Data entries
○ ○ ○ ○ ○

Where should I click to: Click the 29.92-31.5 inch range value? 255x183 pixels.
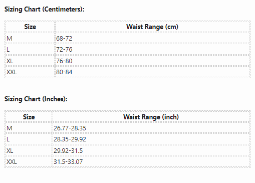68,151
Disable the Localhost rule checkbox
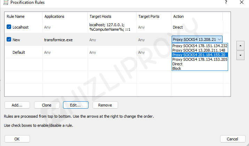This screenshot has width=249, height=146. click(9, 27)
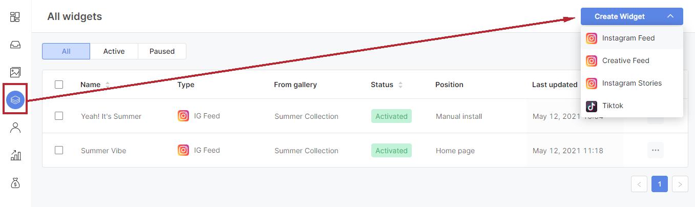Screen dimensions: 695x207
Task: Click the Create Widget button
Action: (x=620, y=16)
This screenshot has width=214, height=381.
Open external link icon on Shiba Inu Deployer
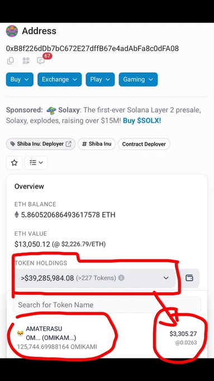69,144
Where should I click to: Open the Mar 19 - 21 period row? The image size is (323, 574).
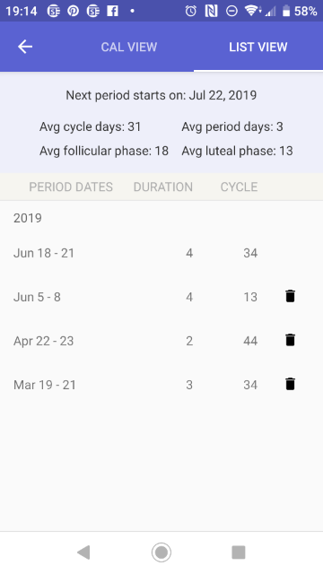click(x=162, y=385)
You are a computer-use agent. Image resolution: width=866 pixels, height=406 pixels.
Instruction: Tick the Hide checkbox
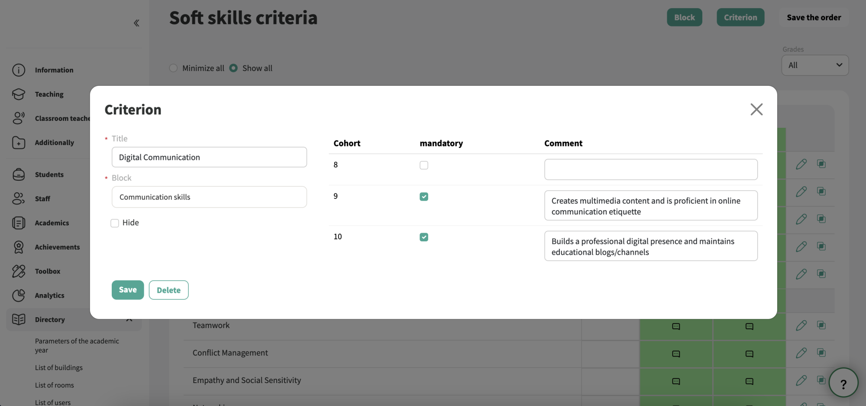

○ ○ ○ ○ ○

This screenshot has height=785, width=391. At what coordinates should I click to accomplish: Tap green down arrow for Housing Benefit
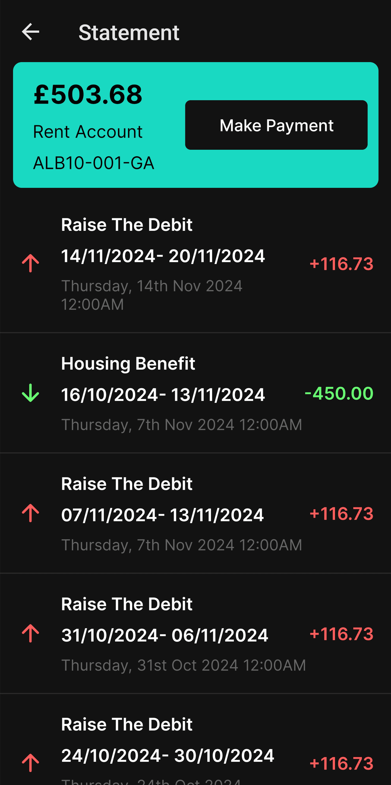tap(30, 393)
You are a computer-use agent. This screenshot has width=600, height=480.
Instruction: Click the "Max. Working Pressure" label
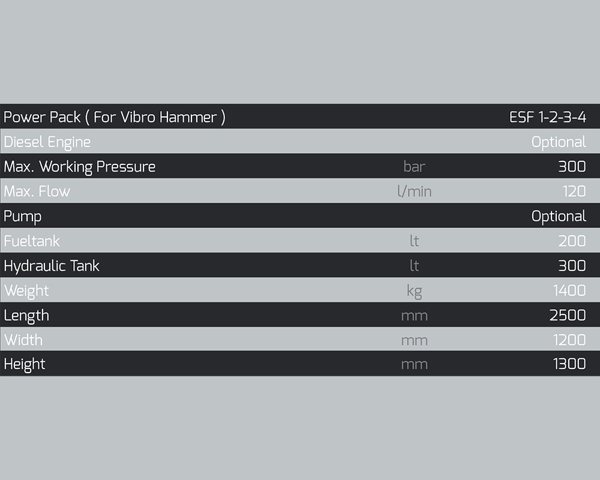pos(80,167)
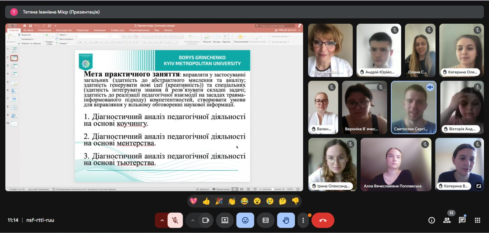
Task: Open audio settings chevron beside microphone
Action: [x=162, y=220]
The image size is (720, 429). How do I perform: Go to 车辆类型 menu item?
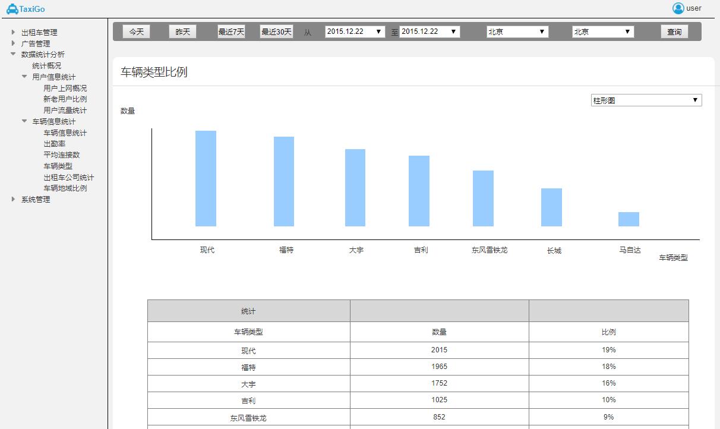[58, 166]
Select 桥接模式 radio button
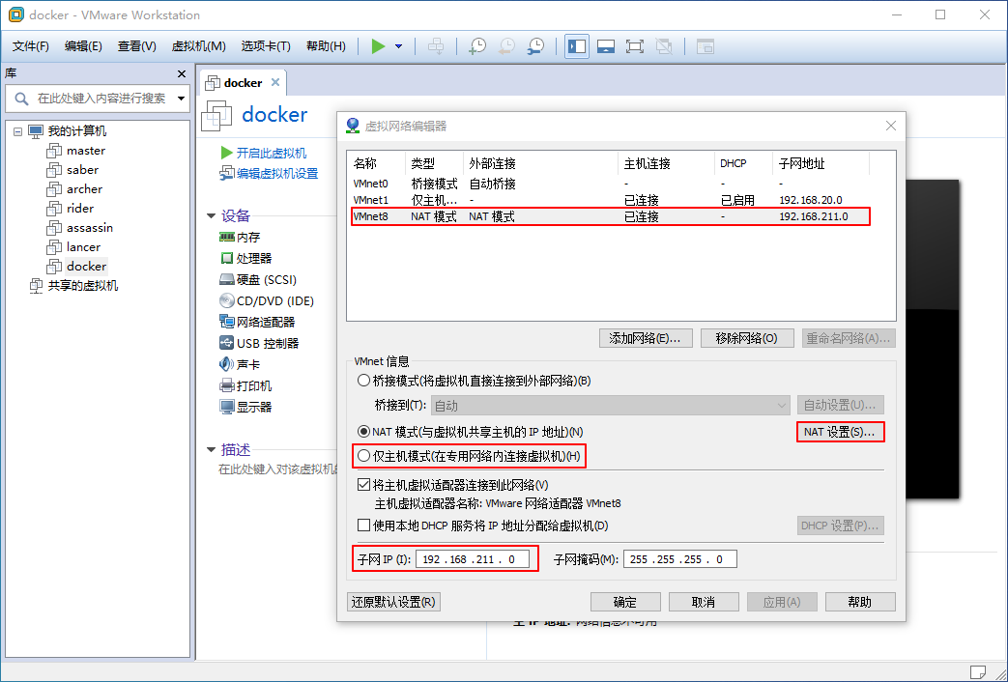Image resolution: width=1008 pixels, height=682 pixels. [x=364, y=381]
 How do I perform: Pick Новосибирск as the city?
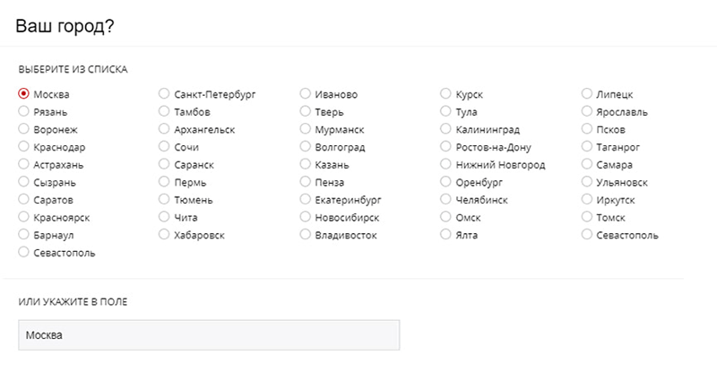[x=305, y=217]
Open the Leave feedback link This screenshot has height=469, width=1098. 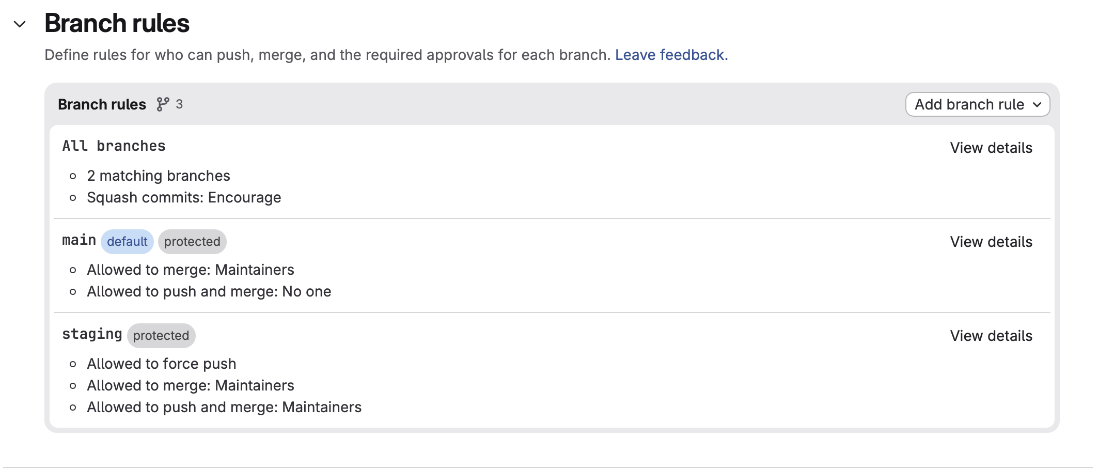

○ ○ ○ ○ ○

Find the word "agent" in the entries, and copy every line it shows up in.

You are a computer-use agent. Image resolution: width=866 pixels, height=406 pixels.
You are a computer-use agent. This screenshot has width=600, height=480.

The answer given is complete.